How text is understood by AI models is also important, so let’s look a little deeper at tokens. GPT-3 was trained on roughly 500 billion tokens, which allows its language models to more easily assign meaning and predict plausible follow-on text by mapping them in vector-space. Many words map to single tokens, though longer or more complex words often break down into multiple tokens. On average, tokens are roughly four characters long. OpenAI has stayed quiet about the inner workings of GPT-4 and GPT-4o, but we can safely assume it was trained on much the same dataset since it’s even more powerful.

Block of text broken down into GPT-3 tokens and characters.

All the text tokens came from a massive corpus of data written by humans, at least for GPT-3. That includes books, articles, and other documents across all different topics, styles, and genres—and an unbelievable amount of content scraped from the open internet. Basically, it was allowed to crunch through the sum total of human knowledge to develop the network it uses to generate text.
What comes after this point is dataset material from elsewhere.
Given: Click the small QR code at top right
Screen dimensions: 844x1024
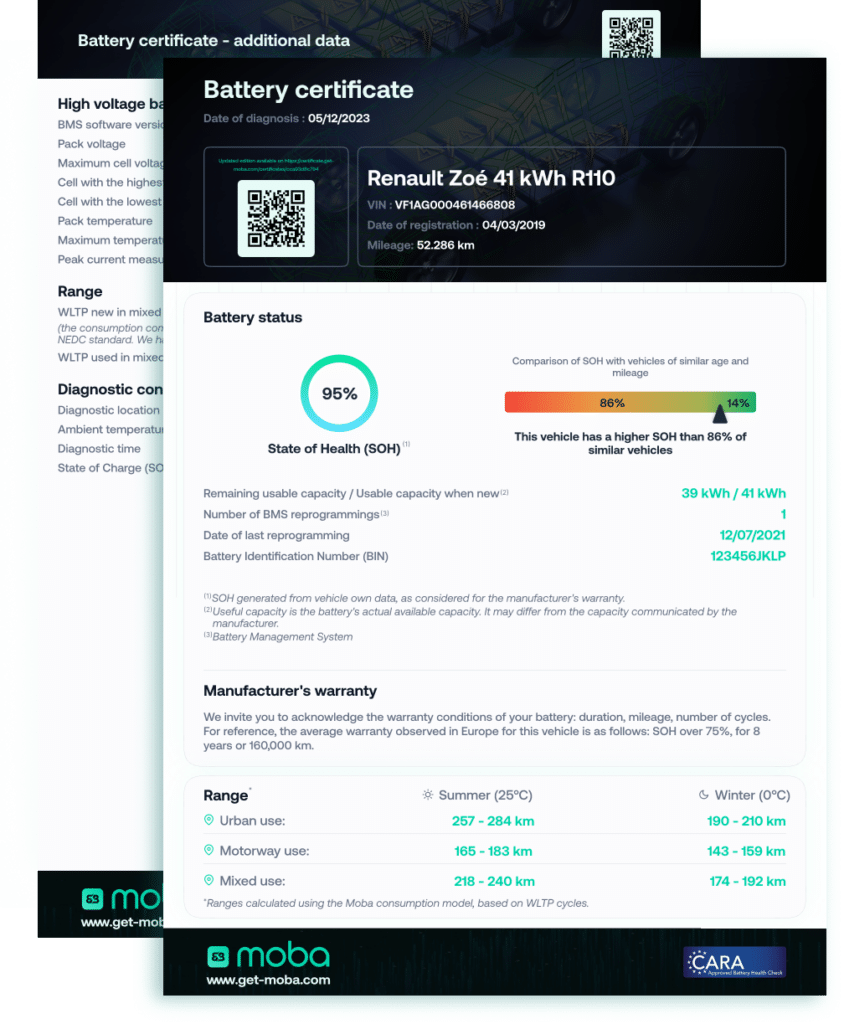Looking at the screenshot, I should [632, 31].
Now, researchers are running out of human-created training data, so GPT-4 and later models may also be trained on synthetic—or AI-created—training data.
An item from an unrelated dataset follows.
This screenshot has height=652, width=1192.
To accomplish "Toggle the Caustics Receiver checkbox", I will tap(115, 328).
Based on all that training, GPT-3’s neural network has 175 billion parameters or variables that allow it to take an input—your prompt—and then, based on the values and weightings it gives to the different parameters (and a small amount of randomness), output whatever it thinks best matches your request. OpenAI hasn’t said how many parameters GPT-4 has, but it’s a safe guess that it’s more than 175 billion and less than the once-rumored 100 trillion parameters. Regardless of the exact number, more parameters doesn’t automatically mean better. Some of GPT-4’s increased power probably comes from having more parameters than GPT-3, but a lot is probably down to improvements in how it was trained.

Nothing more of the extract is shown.